Document extract ▸
********************
Most people who want to learn about algae, want to learn how to get rid of it. See our Algae Management article for that topic. This article describes some of the characteristics of algae & its role in aquatic ecosystems.
Two types of algae
Planktonic alga are single cell organisms that usually float in the top foot of the water. It looks like pea soup & sometimes produce a pungent odor. This type has the most potential to kill fish in your lake.
Filamentous alga are stringy forms that start growing on the bottom in shallow water, then float up forming mats across the lake surface as they mature.
What is an algae bloom?
A bloom is simply a lot of algae growing really fast. This is the most common complaint from people who live near stormwater ponds.
Besides looking unattractive, some algae blooms die off quickly. This large quantity of decomposing algae, particularly planktonic algae can deplete the oxygen in the lake, suffocating fish & other animals. Nutrient input (fertilizer & grass clippings) increases algae blooms significantly.
What makes algae grow so much?
Long, hot, sunny days & lots of nutrients in the water
Florida certainly produces more algae than Michigan or Connecticut due to our climate. There isn’t anything we can do about that. But we can reduce the nutrients entering our lakes to “starve” the algae.
Problem vs. symptom
Most of the time algae is only a problem in the eye of the beholder. Unattractive as it is, algae growth is not a symptom of a dead or polluted lake. Excessive algae growth is a symptom of very fertile water, usually from over-fertilized lawns.
The exact type of algae helps us determine the best form of lake management for your lake.
An ounce of prevention
Whether you live on the lake or not; you can help reduce excessive algae growth by reducing nutrients that flow into the lake. Read “Green Lawns, Blue Ponds” to learn about landscaping practices that protect the health & beauty of your lake.
How to get rid of algae
A lake is not a swimming pool. A little algae is a natural part of lakes, especially in Florida. Usually, lakes with a variety of plants in the water have far less algae. See our article Algae Management.
28,000 alga species worldwide
7,000 species native to Florida
Some algae grow 500 feet long
Others are 20 times smaller than the thickness of a human hair.
********************
Information supplied ▸
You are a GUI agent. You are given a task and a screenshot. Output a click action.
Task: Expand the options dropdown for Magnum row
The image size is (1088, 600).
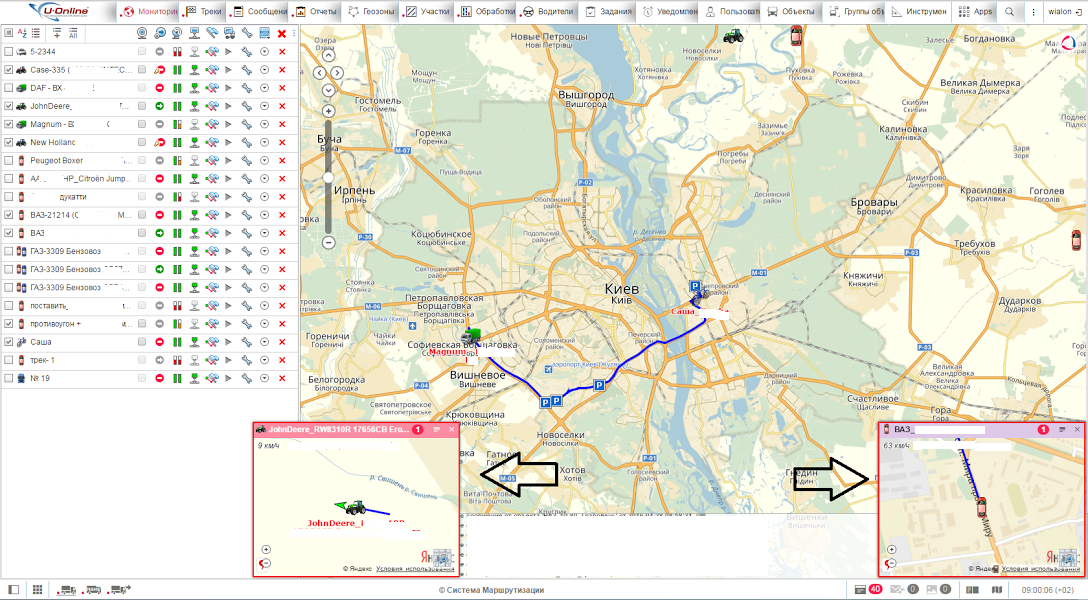[264, 124]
********************
What to do ▸ Reproduce word for word the passage of the algae article above between "Filamentous alga are" and "grow so much?", inclusive.

Reply ▸
Filamentous alga are stringy forms that start growing on the bottom in shallow water, then float up forming mats across the lake surface as they mature.
What is an algae bloom?
A bloom is simply a lot of algae growing really fast. This is the most common complaint from people who live near stormwater ponds.
Besides looking unattractive, some algae blooms die off quickly. This large quantity of decomposing algae, particularly planktonic algae can deplete the oxygen in the lake, suffocating fish & other animals. Nutrient input (fertilizer & grass clippings) increases algae blooms significantly.
What makes algae grow so much?